### DATA UNDER STUDY:
=-=-=-=-=

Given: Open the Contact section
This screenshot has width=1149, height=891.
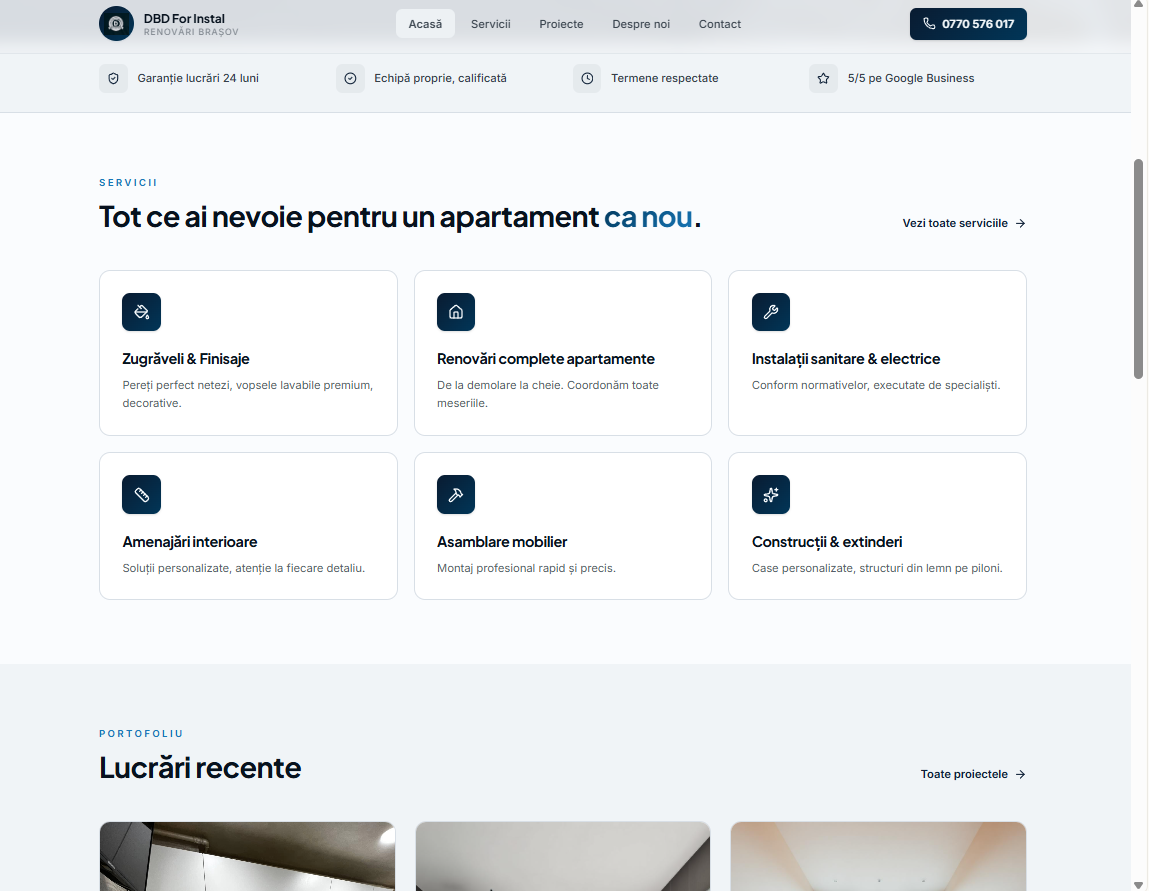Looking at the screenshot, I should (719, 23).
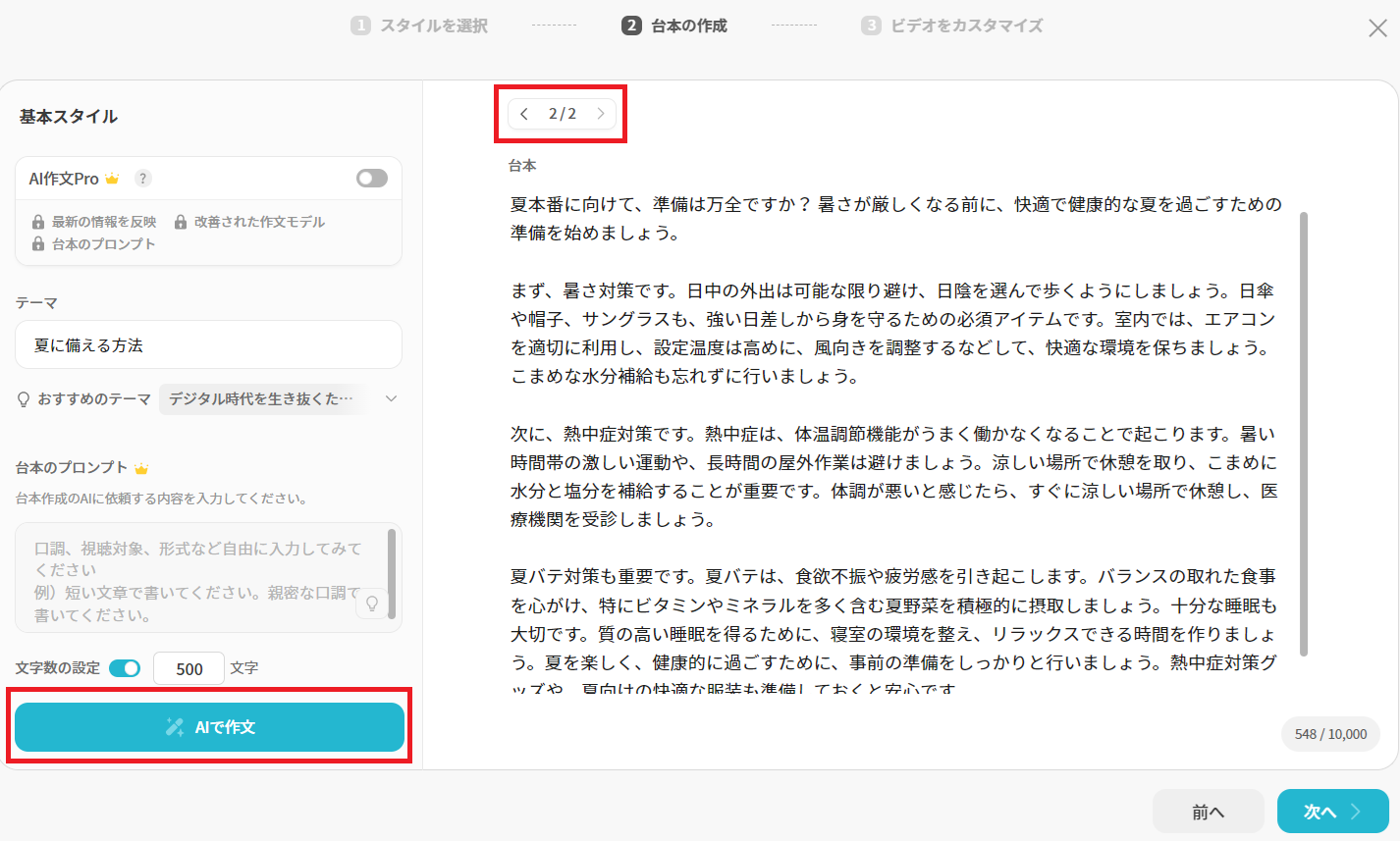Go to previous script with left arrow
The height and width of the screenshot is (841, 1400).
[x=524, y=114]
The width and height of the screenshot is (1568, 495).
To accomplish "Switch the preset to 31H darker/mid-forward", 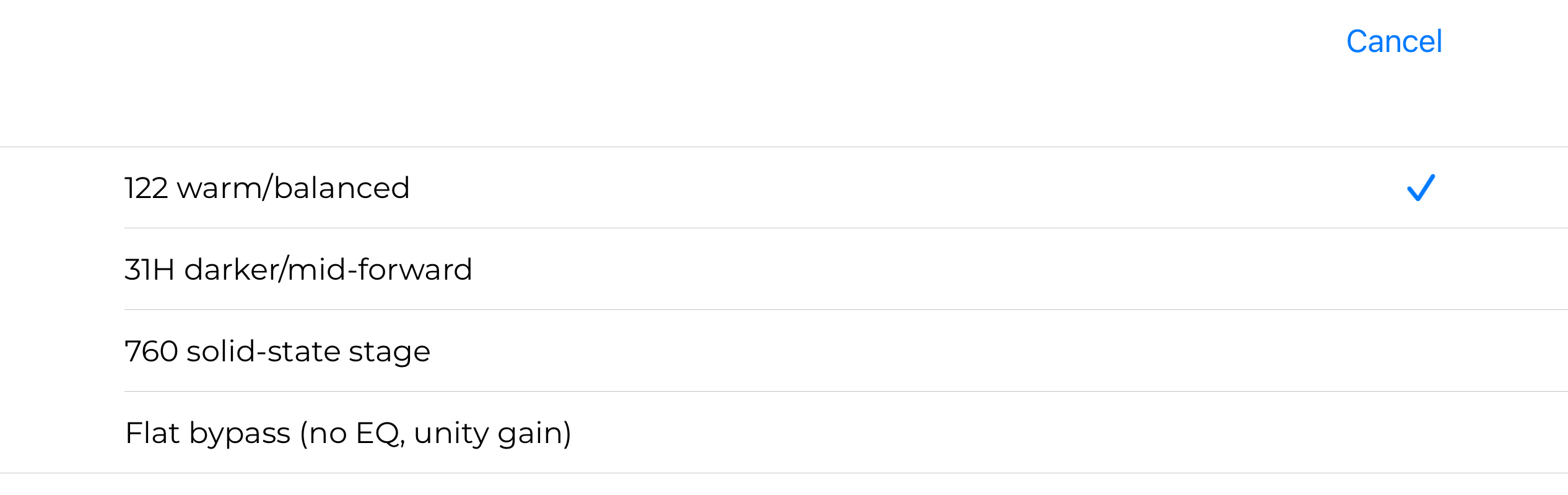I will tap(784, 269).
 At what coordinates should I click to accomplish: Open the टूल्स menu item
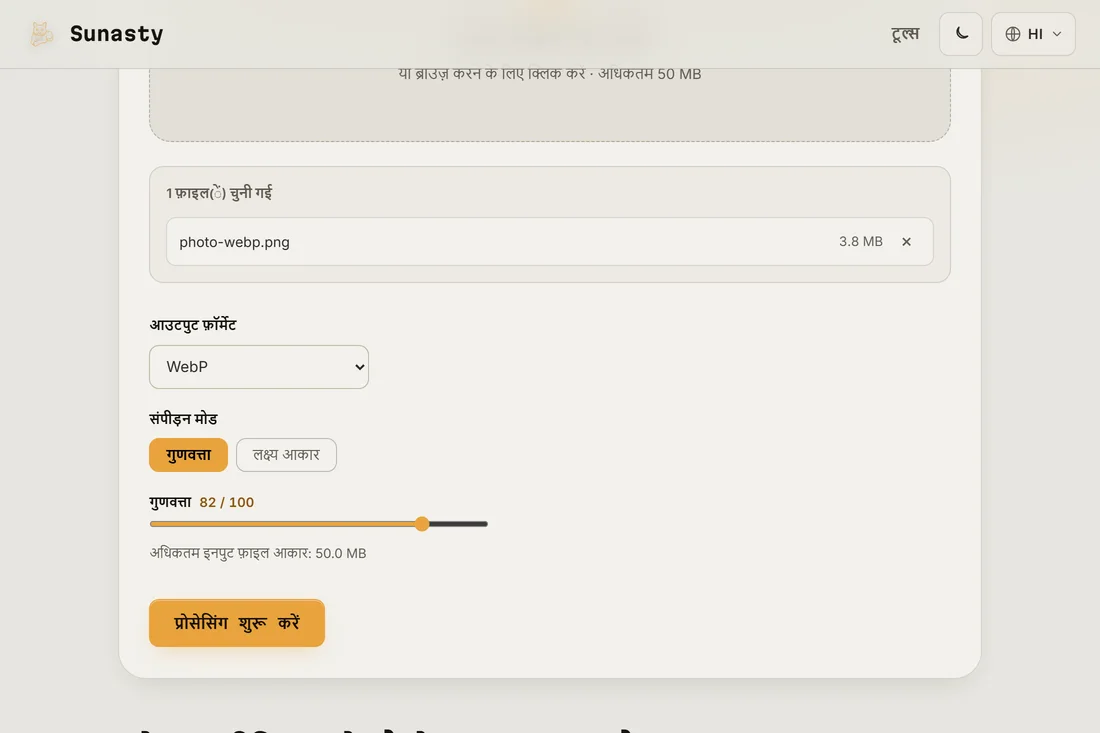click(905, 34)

=-=-=-=-=

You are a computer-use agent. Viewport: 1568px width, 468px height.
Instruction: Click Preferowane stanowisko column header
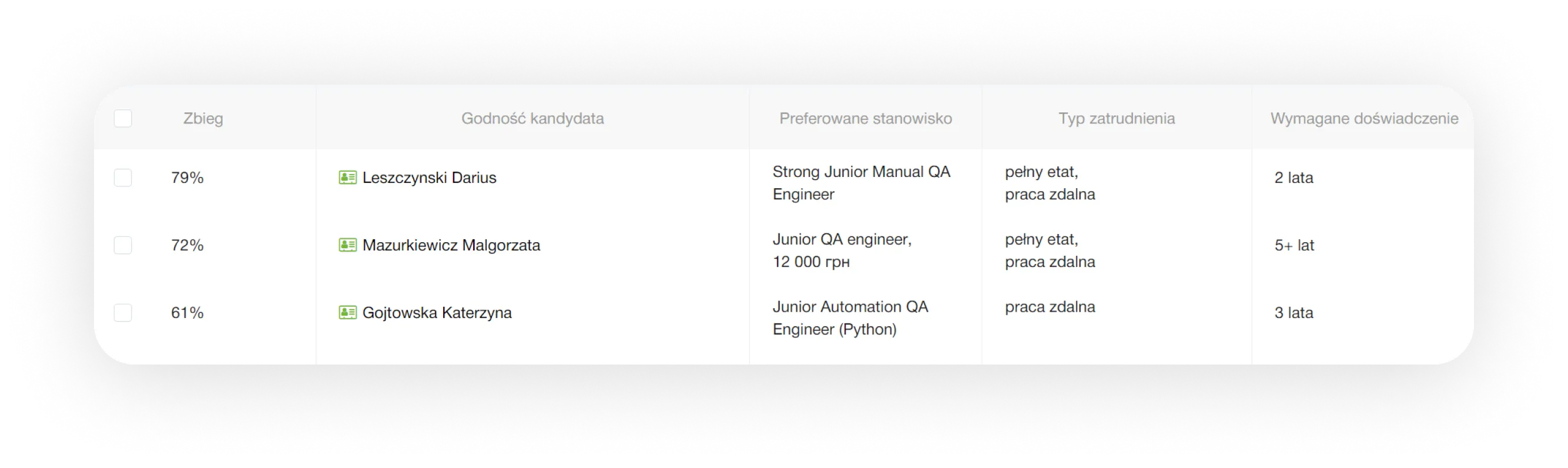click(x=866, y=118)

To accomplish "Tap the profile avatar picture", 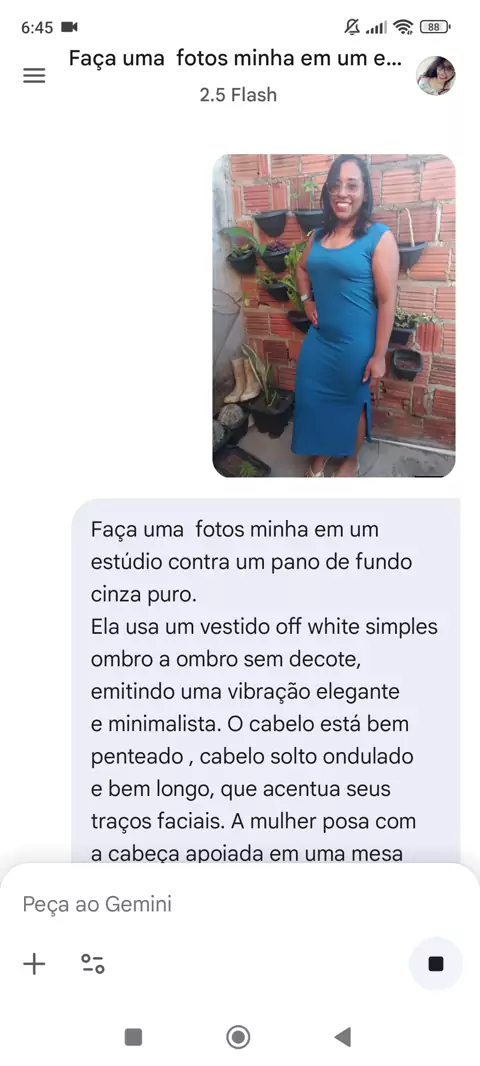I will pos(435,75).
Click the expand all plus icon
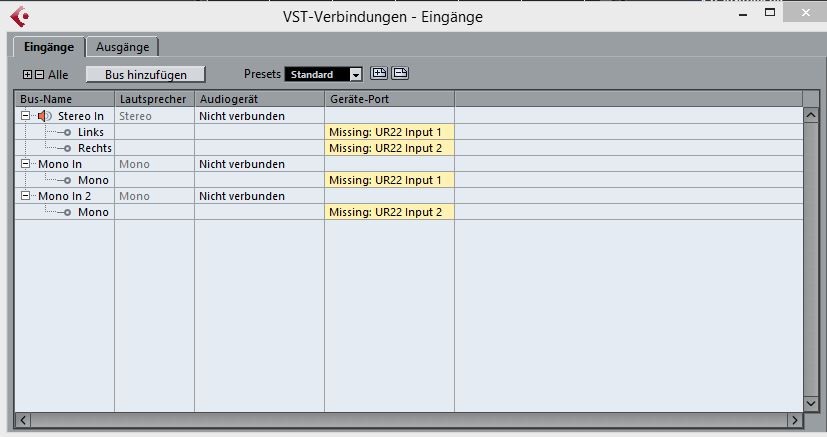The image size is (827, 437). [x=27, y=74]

=-=-=-=-=

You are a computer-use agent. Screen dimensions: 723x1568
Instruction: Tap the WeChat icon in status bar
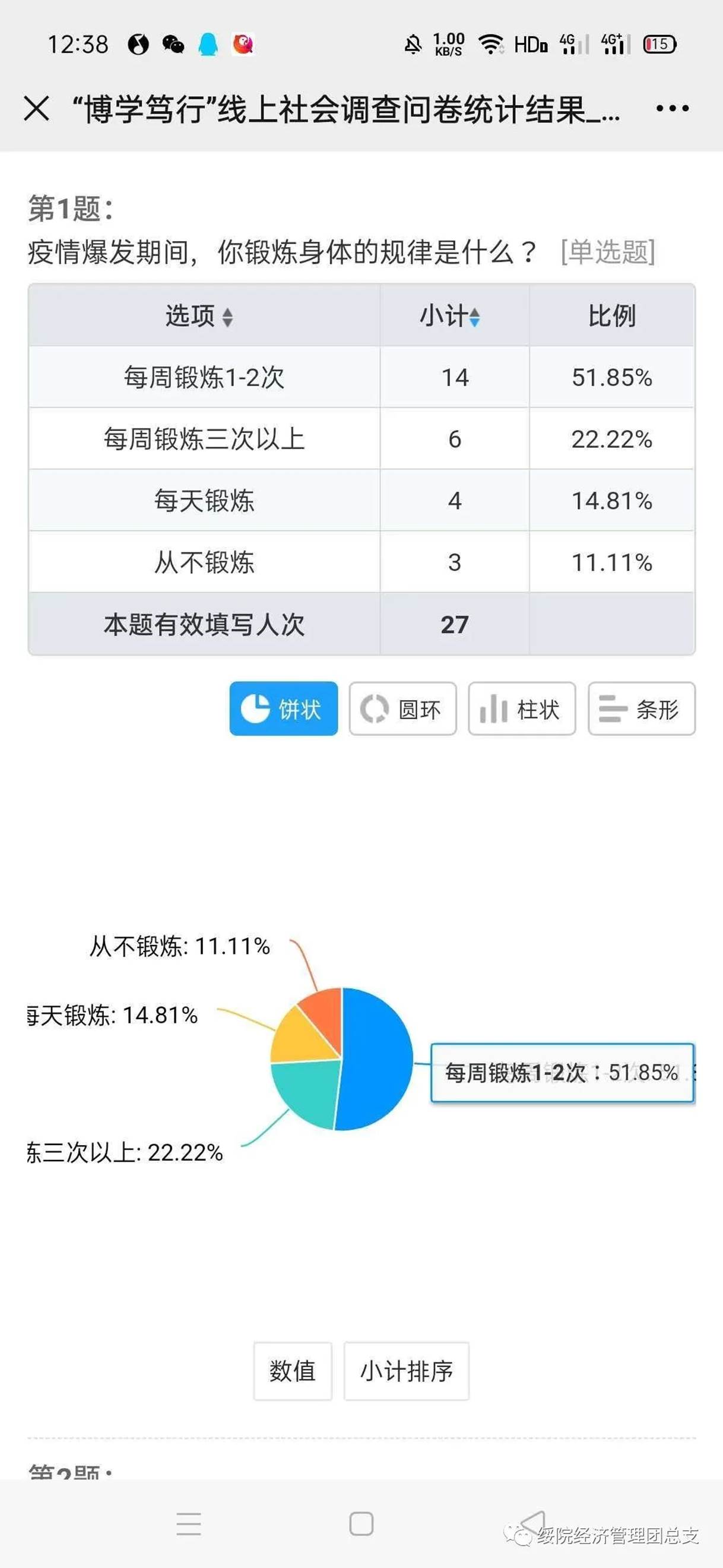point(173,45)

=-=-=-=-=

### DIRECTIONS FOR THIS TASK:
Only one part of the listing is wanted: the lines from the one containing "Given: Open the Contact section" through the one containing "The width and", both included. Please transcribe it exactly, leaving out the pictures.

### REPLY TO THE TASK:
Given: Open the Contact section
This screenshot has width=1149, height=891.
Looking at the screenshot, I should (719, 23).
Go to previous script with left arrow
The height and width of the screenshot is (841, 1400).
[x=524, y=114]
The width and height of the screenshot is (1568, 495).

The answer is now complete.